_Stated problem_. Reproduce every row below word for word, omitting the pictures.
·····
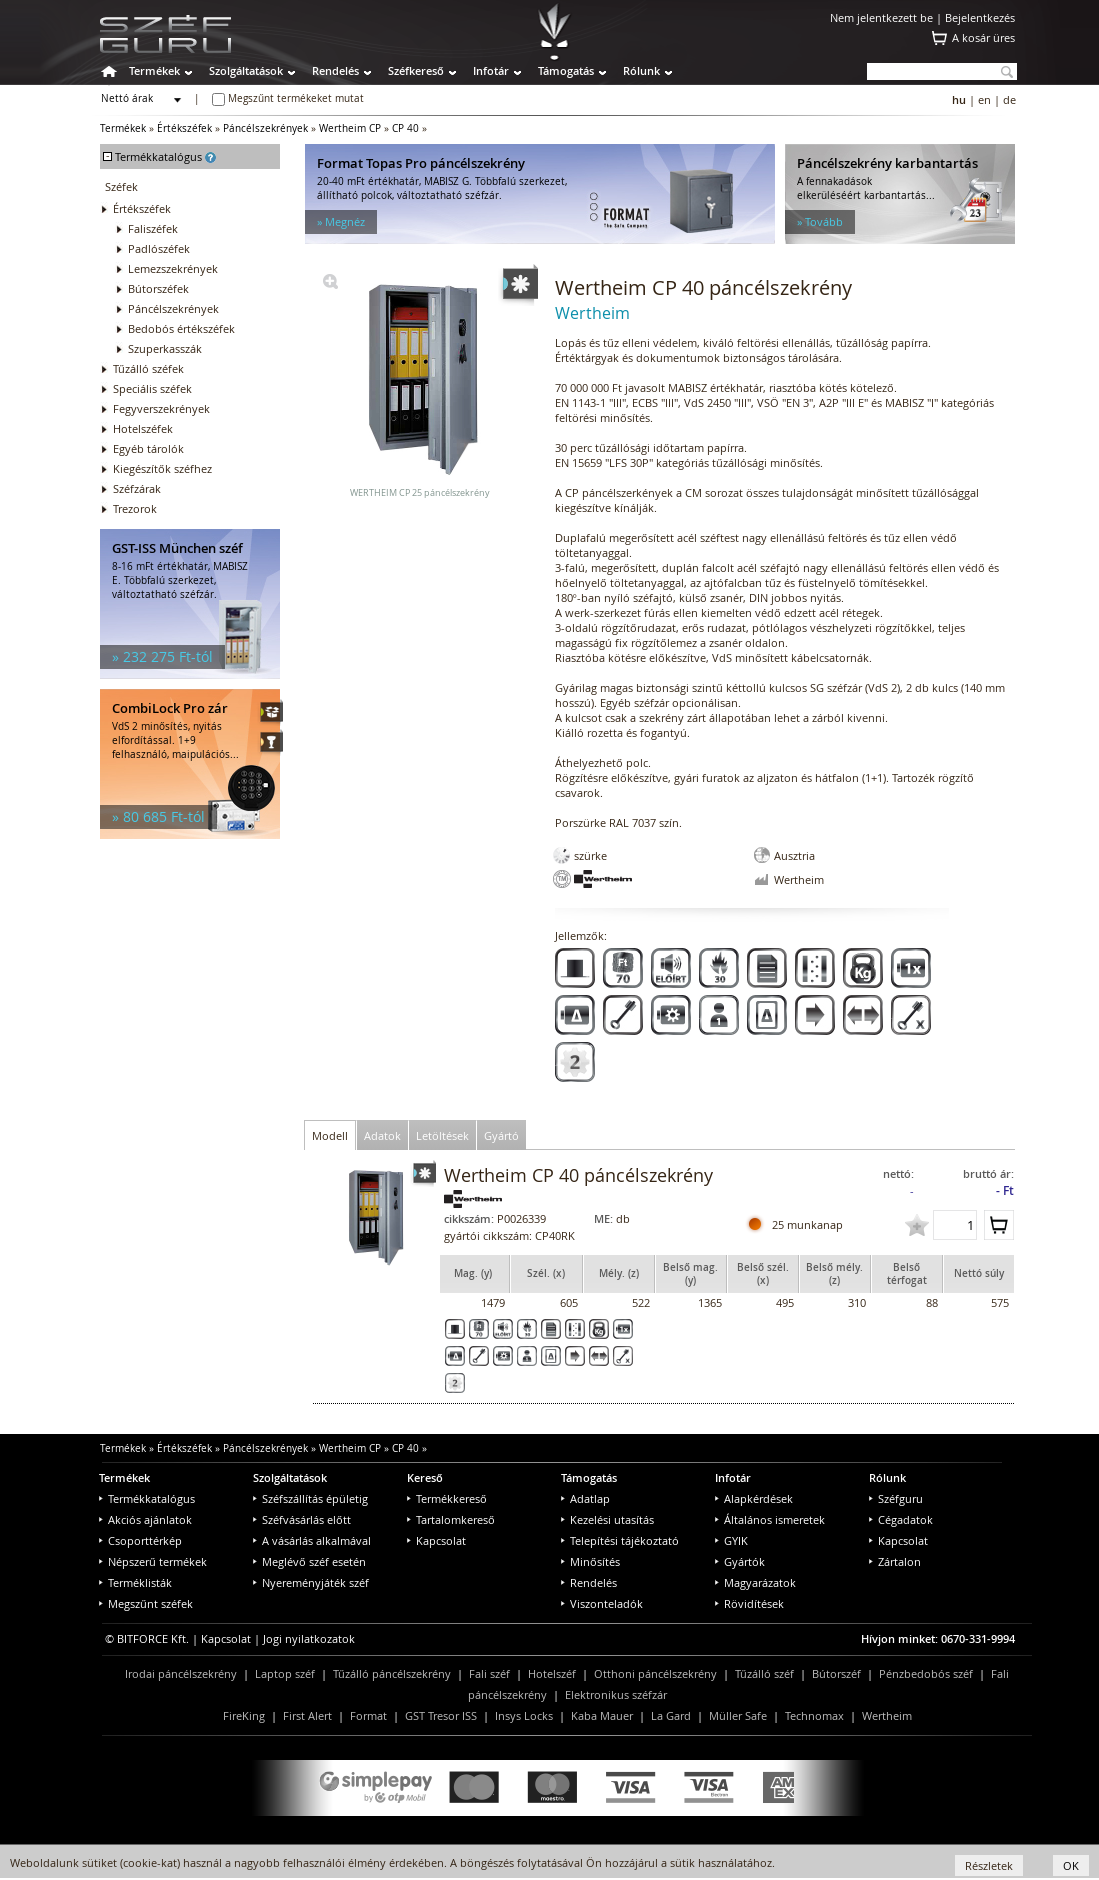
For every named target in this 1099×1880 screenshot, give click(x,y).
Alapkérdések (754, 1498)
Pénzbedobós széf (926, 1673)
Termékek (154, 70)
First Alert (307, 1715)
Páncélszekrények (265, 128)
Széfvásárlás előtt (302, 1519)
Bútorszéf (836, 1673)
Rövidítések (749, 1603)
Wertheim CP (350, 128)
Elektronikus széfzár (616, 1694)
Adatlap (585, 1498)
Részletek (989, 1865)
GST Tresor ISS (441, 1715)
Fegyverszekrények (161, 408)
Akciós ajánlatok (145, 1519)
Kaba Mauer (602, 1715)
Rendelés (335, 70)
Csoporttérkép (140, 1540)
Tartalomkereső (451, 1519)
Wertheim (887, 1715)
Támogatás (566, 70)
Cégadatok (901, 1519)
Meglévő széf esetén (309, 1561)
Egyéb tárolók (148, 448)
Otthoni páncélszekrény (655, 1673)
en (984, 99)
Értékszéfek (184, 128)
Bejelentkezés (980, 17)
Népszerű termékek (153, 1561)
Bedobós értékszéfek (181, 328)
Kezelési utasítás (607, 1519)
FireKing (244, 1715)
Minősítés (590, 1561)
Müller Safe (738, 1715)
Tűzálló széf (764, 1673)
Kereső (425, 1477)
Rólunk (641, 70)
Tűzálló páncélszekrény (392, 1673)
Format (368, 1715)
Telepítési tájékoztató (620, 1540)
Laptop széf (285, 1673)
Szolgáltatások (246, 70)
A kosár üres (983, 37)
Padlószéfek (159, 248)
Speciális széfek (152, 388)
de (1009, 99)
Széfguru (896, 1498)
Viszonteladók (602, 1603)
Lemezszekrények (173, 268)
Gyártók (740, 1561)
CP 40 (405, 128)
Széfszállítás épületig (310, 1498)
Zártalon (895, 1561)
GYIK (731, 1540)
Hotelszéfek (143, 428)
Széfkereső (416, 70)
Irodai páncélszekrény (181, 1673)
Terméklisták (135, 1582)
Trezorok (135, 508)
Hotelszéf (552, 1673)
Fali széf (489, 1673)
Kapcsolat (436, 1540)
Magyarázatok (755, 1582)
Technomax (814, 1715)
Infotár (491, 70)
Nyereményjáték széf (311, 1582)
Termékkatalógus (147, 1498)
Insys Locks (524, 1715)
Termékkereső (447, 1498)
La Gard (671, 1715)
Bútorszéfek (158, 288)
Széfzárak (137, 488)
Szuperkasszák (165, 348)
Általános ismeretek (770, 1519)
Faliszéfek (153, 228)
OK (1071, 1865)
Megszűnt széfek (146, 1603)
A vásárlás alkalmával (312, 1540)
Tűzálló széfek (148, 368)
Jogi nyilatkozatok (309, 1638)
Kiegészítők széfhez (162, 468)
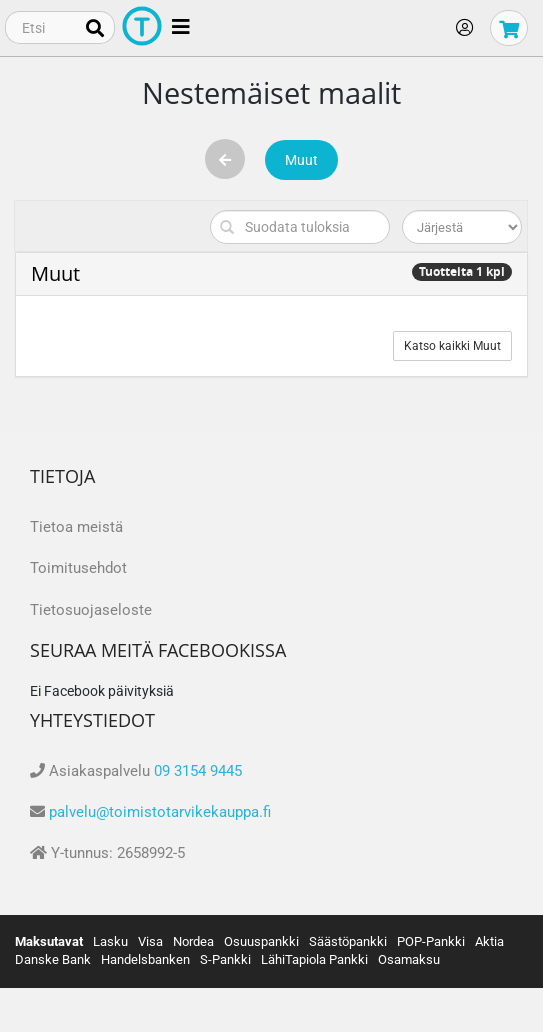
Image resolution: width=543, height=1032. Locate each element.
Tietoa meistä (76, 527)
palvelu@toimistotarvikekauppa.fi (160, 812)
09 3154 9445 (198, 771)
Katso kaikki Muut (452, 346)
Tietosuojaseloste (91, 610)
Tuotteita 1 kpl (462, 271)
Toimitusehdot (78, 568)
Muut (301, 160)
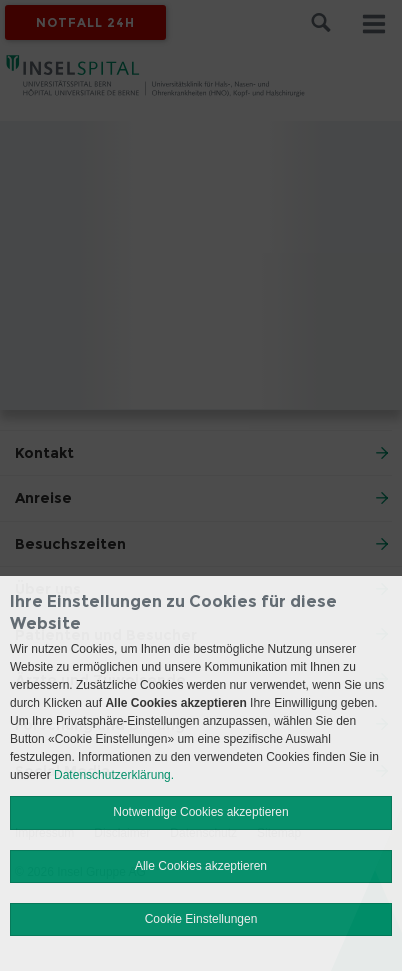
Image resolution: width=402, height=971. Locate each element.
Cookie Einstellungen (201, 919)
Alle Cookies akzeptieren (201, 866)
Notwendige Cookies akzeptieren (200, 812)
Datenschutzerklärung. (114, 775)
·····
_Written answer_.
For every named target in this 1099×1880 screenshot, give click(x,y).
Alapkérdések (754, 1498)
Pénzbedobós széf (926, 1673)
Termékek (154, 70)
First Alert (307, 1715)
Páncélszekrények (265, 128)
Széfvásárlás előtt (302, 1519)
Bútorszéf (836, 1673)
Rövidítések (749, 1603)
Wertheim CP (350, 128)
Elektronikus széfzár (616, 1694)
Adatlap (585, 1498)
Részletek (989, 1865)
GST Tresor ISS (441, 1715)
Fegyverszekrények (161, 408)
Akciós ajánlatok (145, 1519)
Kaba Mauer (602, 1715)
Rendelés (335, 70)
Csoporttérkép (140, 1540)
Tartalomkereső (451, 1519)
Wertheim (887, 1715)
Támogatás (566, 70)
Cégadatok (901, 1519)
Meglévő széf esetén (309, 1561)
Egyéb tárolók (148, 448)
Otthoni páncélszekrény (655, 1673)
en (984, 99)
Értékszéfek (184, 128)
Bejelentkezés (980, 17)
Népszerű termékek (153, 1561)
Bedobós értékszéfek (181, 328)
Kezelési utasítás (607, 1519)
FireKing (244, 1715)
Minősítés (590, 1561)
Müller Safe (738, 1715)
Tűzálló széf (764, 1673)
Kereső (425, 1477)
Rólunk (641, 70)
Tűzálló páncélszekrény (392, 1673)
Format (368, 1715)
Telepítési tájékoztató (620, 1540)
Laptop széf (285, 1673)
Szolgáltatások (246, 70)
A kosár üres (983, 37)
Padlószéfek (159, 248)
Speciális széfek (152, 388)
de (1009, 99)
Széfguru (896, 1498)
Viszonteladók (602, 1603)
Lemezszekrények (173, 268)
Gyártók (740, 1561)
CP 40 (405, 128)
Széfszállítás épületig (310, 1498)
Zártalon (895, 1561)
GYIK (731, 1540)
Hotelszéfek (143, 428)
Széfkereső (416, 70)
Irodai páncélszekrény (181, 1673)
Terméklisták (135, 1582)
Trezorok (135, 508)
Hotelszéf (552, 1673)
Fali széf (489, 1673)
Kapcsolat (436, 1540)
Magyarázatok (755, 1582)
Technomax (814, 1715)
Infotár (491, 70)
Nyereményjáték széf (311, 1582)
Termékkatalógus (147, 1498)
Insys Locks (524, 1715)
Termékkereső (447, 1498)
La Gard (671, 1715)
Bútorszéfek (158, 288)
Széfzárak (137, 488)
Szuperkasszák (165, 348)
Általános ismeretek (770, 1519)
Faliszéfek (153, 228)
OK (1071, 1865)
Megszűnt széfek (146, 1603)
A vásárlás alkalmával (312, 1540)
Tűzálló széfek (148, 368)
Jogi nyilatkozatok (309, 1638)
Kiegészítők széfhez (162, 468)
Image resolution: width=543, height=1032. Locate each element.
Tietoa meistä (76, 527)
palvelu@toimistotarvikekauppa.fi (160, 812)
09 3154 9445 (198, 771)
Katso kaikki Muut (452, 346)
Tietosuojaseloste (91, 610)
Tuotteita 1 kpl (462, 271)
Toimitusehdot (78, 568)
Muut (301, 160)
Image resolution: width=402, height=971. Locate each element.
Cookie Einstellungen (201, 919)
Alle Cookies akzeptieren (201, 866)
Notwendige Cookies akzeptieren (200, 812)
Datenschutzerklärung. (114, 775)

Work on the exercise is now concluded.